Pin It
Rick Owens Spring/Summer 2022 SS22
Rick Owens Spring/Summer 2022Paul Phung

At Rick Owens, a Beautiful Marriage of Strength and Fragility

In a season where designers have often seemed to thrash around to divine exactly what the world will want from them at a moment profoundly confused and confusing, Owens simply reasoned that beauty would do, writes Alexander Fury

Lead ImageRick Owens Spring/Summer 2022Paul Phung

Never say Rick Owens isn’t a romantic. True, it’s not romance as we’re used to seeing it, but dissect the elements of his latest Spring/Summer 2022 show – his self-proclaimed bombastic return to Paris – and they’re practically Barbara Cartland. First off, there was the fuzz of delicate grey fog shrouding the sandstone parvis of the Palais de Tokyo, with its fountain (albeit drained) and reclining female statues. Then there were the tumbling jasmine leaves, collected from Owens’ terrace on the Venezia Lido, his base during the pandemic lockdowns, and hurled from the rooftop by Owens-clad figures. And then there was Michèle Lamy, Owens’ wife and muse, opening the show – the first time she has done so, to my memory. “There’s a brisk logic to the pursuit of beauty that has always appealed to me,” Owens wrote in his show notes. “And the endless honing and refining of creative signatures in those I have always admired.

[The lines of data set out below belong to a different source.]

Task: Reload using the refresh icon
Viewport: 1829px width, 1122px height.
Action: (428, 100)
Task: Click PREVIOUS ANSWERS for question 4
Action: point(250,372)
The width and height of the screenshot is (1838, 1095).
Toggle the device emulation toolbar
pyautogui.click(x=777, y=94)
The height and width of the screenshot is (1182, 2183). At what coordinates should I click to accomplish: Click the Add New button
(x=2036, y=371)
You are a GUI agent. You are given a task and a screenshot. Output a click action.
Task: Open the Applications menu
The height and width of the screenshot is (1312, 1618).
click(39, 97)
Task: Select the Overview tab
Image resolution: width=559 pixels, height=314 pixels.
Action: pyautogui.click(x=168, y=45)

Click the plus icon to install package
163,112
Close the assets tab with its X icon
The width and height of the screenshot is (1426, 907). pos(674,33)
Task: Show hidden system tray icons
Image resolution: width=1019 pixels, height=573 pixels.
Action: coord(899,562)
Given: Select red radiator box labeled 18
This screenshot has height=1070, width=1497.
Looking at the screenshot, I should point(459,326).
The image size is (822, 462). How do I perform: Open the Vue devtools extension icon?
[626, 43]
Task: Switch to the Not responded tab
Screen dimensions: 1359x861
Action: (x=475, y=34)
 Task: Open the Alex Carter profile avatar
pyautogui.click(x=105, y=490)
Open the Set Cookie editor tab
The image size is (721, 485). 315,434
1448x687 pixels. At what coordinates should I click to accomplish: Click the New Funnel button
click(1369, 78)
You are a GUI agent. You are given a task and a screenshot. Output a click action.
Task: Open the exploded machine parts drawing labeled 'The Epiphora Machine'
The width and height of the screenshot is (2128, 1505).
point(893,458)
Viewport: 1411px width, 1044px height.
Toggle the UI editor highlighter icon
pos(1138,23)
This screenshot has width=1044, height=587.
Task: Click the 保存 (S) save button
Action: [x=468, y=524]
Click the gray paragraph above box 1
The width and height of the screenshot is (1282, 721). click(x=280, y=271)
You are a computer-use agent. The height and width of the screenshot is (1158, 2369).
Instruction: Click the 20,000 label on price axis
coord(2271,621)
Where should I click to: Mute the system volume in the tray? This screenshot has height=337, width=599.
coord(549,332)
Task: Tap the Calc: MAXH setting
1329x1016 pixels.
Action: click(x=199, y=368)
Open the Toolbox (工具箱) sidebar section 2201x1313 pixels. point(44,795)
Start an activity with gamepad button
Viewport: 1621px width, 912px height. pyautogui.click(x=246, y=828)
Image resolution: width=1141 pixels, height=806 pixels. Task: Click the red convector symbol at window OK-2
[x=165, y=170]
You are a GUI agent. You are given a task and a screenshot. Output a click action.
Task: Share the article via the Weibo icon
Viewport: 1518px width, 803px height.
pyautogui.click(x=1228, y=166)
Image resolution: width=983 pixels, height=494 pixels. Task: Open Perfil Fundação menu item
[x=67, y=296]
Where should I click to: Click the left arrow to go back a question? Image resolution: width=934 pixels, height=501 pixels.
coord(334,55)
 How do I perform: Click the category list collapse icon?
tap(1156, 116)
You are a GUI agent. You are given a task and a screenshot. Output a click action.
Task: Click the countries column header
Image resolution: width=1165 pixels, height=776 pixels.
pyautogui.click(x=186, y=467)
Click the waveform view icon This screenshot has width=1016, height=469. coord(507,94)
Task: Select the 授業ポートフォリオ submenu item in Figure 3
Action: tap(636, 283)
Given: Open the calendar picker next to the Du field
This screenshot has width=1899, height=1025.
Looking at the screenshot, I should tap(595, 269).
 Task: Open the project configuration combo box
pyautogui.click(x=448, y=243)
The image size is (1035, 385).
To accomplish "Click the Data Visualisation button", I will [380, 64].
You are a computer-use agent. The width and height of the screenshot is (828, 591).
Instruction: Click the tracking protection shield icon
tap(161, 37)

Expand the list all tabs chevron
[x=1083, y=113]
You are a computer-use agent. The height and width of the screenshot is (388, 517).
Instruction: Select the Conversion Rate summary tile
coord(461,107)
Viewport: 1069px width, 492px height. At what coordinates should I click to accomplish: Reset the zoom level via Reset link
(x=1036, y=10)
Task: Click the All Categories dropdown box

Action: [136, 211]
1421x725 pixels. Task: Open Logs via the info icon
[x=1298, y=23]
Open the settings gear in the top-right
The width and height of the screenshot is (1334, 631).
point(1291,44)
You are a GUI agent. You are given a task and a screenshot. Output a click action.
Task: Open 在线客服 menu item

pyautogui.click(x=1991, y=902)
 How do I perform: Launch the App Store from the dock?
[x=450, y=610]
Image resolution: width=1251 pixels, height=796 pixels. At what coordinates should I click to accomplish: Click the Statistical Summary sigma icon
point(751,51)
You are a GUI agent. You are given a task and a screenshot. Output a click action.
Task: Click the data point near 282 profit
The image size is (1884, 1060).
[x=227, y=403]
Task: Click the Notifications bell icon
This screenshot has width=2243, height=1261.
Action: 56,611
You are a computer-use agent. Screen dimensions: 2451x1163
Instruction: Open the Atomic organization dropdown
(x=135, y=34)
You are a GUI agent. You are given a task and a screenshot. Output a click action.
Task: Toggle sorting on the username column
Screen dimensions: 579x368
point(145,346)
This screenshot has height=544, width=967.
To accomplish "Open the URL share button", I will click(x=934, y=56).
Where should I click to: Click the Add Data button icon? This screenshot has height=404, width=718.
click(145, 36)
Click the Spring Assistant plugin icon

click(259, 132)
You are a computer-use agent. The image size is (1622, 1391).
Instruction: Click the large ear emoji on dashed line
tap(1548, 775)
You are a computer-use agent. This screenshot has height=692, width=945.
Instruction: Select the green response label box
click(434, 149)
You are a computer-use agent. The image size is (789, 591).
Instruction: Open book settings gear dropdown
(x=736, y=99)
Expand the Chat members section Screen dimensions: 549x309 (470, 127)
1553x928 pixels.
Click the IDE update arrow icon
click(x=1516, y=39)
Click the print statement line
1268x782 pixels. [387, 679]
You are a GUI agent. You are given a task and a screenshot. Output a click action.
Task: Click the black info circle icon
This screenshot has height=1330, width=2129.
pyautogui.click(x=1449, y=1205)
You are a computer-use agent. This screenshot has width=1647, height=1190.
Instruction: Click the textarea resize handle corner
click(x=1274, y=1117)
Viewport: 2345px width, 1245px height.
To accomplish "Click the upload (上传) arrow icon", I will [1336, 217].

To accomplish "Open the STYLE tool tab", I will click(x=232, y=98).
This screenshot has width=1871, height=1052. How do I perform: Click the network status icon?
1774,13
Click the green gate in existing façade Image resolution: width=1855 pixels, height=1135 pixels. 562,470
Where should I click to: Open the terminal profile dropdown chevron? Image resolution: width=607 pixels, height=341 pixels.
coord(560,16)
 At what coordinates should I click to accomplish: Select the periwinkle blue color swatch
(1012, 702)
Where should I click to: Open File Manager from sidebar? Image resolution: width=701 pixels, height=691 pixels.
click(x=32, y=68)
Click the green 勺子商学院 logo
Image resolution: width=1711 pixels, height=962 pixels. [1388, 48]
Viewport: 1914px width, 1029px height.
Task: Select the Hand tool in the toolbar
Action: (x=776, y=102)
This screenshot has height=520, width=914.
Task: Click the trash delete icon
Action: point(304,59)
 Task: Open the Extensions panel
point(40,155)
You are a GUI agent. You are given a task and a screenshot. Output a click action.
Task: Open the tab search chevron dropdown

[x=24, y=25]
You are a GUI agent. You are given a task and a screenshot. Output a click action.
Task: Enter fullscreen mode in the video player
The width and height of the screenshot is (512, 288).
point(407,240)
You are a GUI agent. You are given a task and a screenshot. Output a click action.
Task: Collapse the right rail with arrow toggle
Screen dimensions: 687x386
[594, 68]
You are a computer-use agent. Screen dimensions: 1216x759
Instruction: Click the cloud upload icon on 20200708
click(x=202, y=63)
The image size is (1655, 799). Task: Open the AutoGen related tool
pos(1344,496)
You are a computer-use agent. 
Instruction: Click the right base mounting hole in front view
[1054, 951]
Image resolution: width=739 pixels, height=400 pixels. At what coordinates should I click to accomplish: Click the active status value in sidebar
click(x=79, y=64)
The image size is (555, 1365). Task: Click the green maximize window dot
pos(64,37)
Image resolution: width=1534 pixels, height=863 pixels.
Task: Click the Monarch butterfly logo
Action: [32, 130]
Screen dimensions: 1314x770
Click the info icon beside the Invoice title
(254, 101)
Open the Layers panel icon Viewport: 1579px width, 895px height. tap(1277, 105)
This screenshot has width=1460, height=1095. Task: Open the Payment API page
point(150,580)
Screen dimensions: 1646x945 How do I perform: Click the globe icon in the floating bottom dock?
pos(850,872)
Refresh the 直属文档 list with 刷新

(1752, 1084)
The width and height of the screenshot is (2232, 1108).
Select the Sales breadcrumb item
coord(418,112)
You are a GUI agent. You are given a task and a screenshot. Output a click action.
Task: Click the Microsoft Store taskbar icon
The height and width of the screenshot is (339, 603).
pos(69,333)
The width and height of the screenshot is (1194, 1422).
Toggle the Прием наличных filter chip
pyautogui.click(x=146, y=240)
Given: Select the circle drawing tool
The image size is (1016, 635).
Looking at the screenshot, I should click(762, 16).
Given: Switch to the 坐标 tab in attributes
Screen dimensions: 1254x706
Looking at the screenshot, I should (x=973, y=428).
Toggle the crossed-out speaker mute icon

Focussing on that seemed like the right move.”

Beauty was the word for Owens’ clothes this time around, sometimes with the strangeness Francis Bacon espoused as essential to their proportion and which Owens has made his leitmotif – a New Yorker profile dubbed his women “Elegant Monsters”, and wasn’t wrong. Yet, stranger still at Owens, much was unabashedly, unadulteratedly lovely. A grey-blue dress draped sensuously against the body was reminiscent of Alix Grès, the couturier who softly sculpted plissé jersey into art forms of fabric and whose work Owens has always admired. Endless honing and refining perfectly encapsulates her work: Grès began working with her Grecian-inspired pleats and gathers in the 1930s, creating a body of truly timeless work – her clothes from that decade can sit easily alongside those produced just before her death in 1990.

Charles James is another Owens fixation – the sculpted shoulders of this collection recalled his work, which Owens collects and has published a book around. James, famously, never considered dresses finished, demanding clients return them to him after they were delivered – often already years later than their original deadlines – for him to rework with a new innovation, to better refine their form. There was a hint of James’ 1930s work – Owens’ favourite decade, in case you didn’t gather that – to gowns in silk mousseline in shades of rust orange or turmeric yellow bleaching at the hem to bone, were cut to flare from the knee and skim the floor; sometimes presented with opera gloves zippered to free the hands. They were as light as the fog Owens titled the collection after, and continued to belch from machines to give the figures the misty air of Impressionist paintings. Of course, they also resembled a seedy nightclub. Both are pretty Rick Owens.

And, of course, in his hands elegance and delicacy were never straightforward. Those chiffon dresses were presented alongside monastic robes, denims created in Japan on vintage shuttle looms, or created by factories in Italy with their roots in the 16th century. Pockets in the opera gloves were devised to carry personal non-toxic fog machines (what else?!) – they were proposed in three sizes, suited to all your needs. And the ateliers of Goossens, who created costume jewellery for Gabrielle Chanel and Cristobal Balenciaga in the 50s and sixties, were commissioned to create Owens’ Brutalist chokers. “I think my gimmick is always an American’s blunt interpretation of European complexity,” Owens told me earlier this summer. “From my perspective from Porterville, California looking at 30s European glamour, I absorbed that and then I reinterpreted it – in a direct, simplified cartoon version. I want to be the Donald Judd of fashion.”

Many of those ideas have been ongoing Owens obsessions – his admiration for and knowledge of couture has been something of a hidden secret, its handwriting always present but frequently overshadowed by some of his darker urges. Here, his models stomped in his signature platform boots under those fragile dresses, a marriage of fragility and strength. An iron fist, in a chiffon glove. As a vision, it was compelling – in a season where designers have often seemed to thrash around to divine exactly what the world will want from them at a moment profoundly confused and confusing, Owens simply reasoned that beauty would do. He was right.